Since there’s nothing else he can do at the moment, Merlin follows Lancelot down the hall to the living room and spends the next hour too tense to do any of the positions properly. It does seem to be helping Mordred, since he doesn’t give Merlin that too-knowing look he has very often, but Merlin excuses himself the first time Mordred yawns and Gwen decides it’s time to finish practicing for the night. They don’t enforce a bedtime (though Gwen and Lancelot seem to disapprove of that), but Mordred is still just a kid.
Merlin sits in near-silence, barely managing conversations with any of them who walk through the kitchen, until his radio starts in with the “urgent” tone half an hour before he was expecting anything. He flips the right switches and carries the radio outside, towards the shed where their transports are coordinated to come in. “This is the Dragon at the safe house. Who have I got?”

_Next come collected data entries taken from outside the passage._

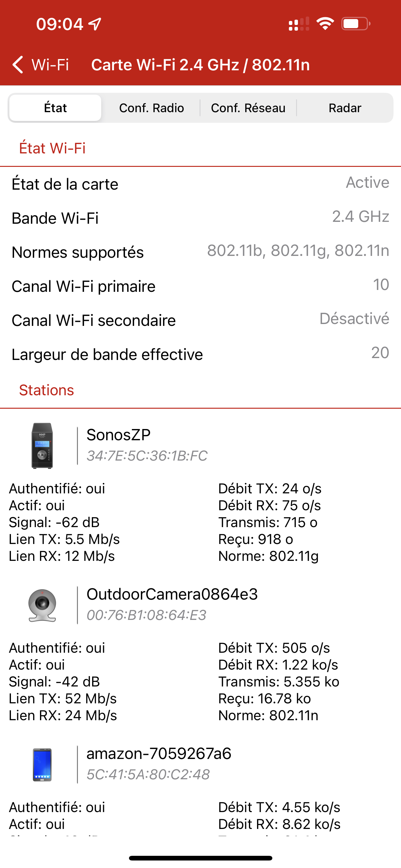Tap the location arrow status icon
This screenshot has width=401, height=868.
point(95,24)
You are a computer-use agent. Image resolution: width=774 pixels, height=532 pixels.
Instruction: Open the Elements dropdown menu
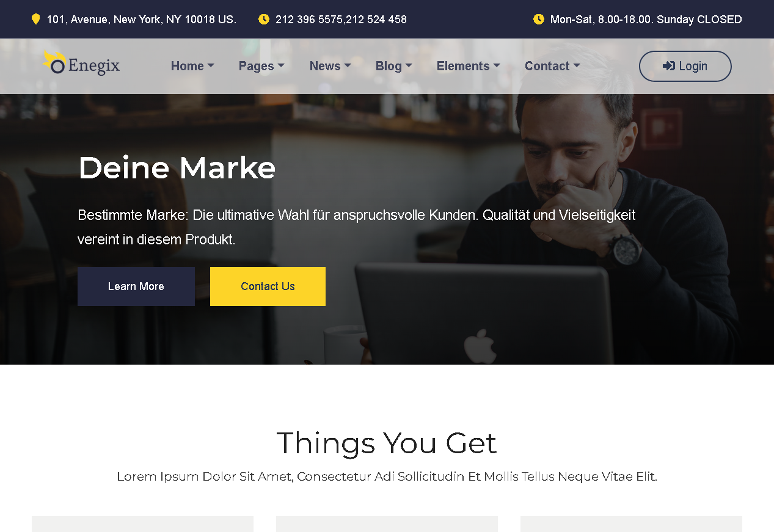coord(469,66)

“Dragon, this is Wart.” Arthur is panting, and his voice is low, and Merlin doesn’t know whether to be relieved or terrified because the last he knew Gilli was doing the communication for the rescue team. “We’re having a bit of a hiccup.”
“Tell me.”
“We got the Doctor out, but we have about two minutes before an alarm goes off, and--” Arthur stops to do something. There’s no one talking in the background, just the sound of him panting while he talks. “If someone tries to transport in from station eight tonight, it is not us, do you copy that? The staff there are safe, they got out, but the place itself is compromised. Morgause had to redo her transport and it wasn’t balanced, so all of us couldn’t do. I’m getting out on my own because security is less likely to shoot me on sight than the others.”
“You’re running,” Merlin realizes, wanting to be there immediately. Less likely to be shot or not, Arthur shouldn’t be alone out there. “That’s why you sound odd.”
“They told me to radio you and tell you that they aren’t coming through eight, and to shut down your wards to anything from there. I can tell you that Pendragon’s been looking for our safe house for quite some time now and he might even use magic to get there.”
Merlin goes into the wards, shutting down the right set of transport coordinates. It’s a clumsy job, but he and Freya can do better in the morning. She’s always liked doing wards. “So where are they coming from? Is he still coming tonight?”
“She says six. If anything changes they’ll pick up another radio and get in contact with you from there. They would have told you this themselves but they thought I should have this, since I’m on my own.”
“How close to being out are you?” He presses the radio closer to his ear, like he could fall through and be there to help if he just wishes hard enough.
“Close.” Like that’s some sort of cue, an alarm sounds, the same shrill whine Merlin hears in his nightmares sometimes. “Shit. I’m on the other side of the complex from the alarm, but they’re still going to be swarming pretty soon. I’ve got to get home, otherwise it’ll be three times now that I’ve been in the building when an alarm went off.”
“I’ll let you concentrate on running, then.” He wants to be there, even just watching from outside with his eyes and his magic so he could talk Arthur out, tell him what to avoid. Now all he can think is that if security shows up and don’t care who Arthur is, Merlin will hear him die and not be able to do anything. “Be safe.”
“I’ll try my best.”
“I--” Fuck, he forgets too often that he barely knows Arthur, that they’ve talked twice and neither time under the best circumstances. That he has no right to worry and want to protect him and feel his heart clench when Arthur manages to sound that fond and amused while running for his life. “Get word to me that you get out safe,” he says when all he gets as a reply to his choked-off sentence is the sound of the alarm and Arthur’s breathing. “Radio me in the morning, if you want.” The crystal Morgause rigged to show when someone’s coming lights up, and he swears. “I’ve got to go, but let me know somehow. You shouldn’t be alone out there.”
“Okay.”
Merlin flips the radio off the channel before he can say anything else stupid and watches as his next guest starts materializing in the middle of the shed with a twist of wind. He wishes it were his father. He wishes it were Arthur.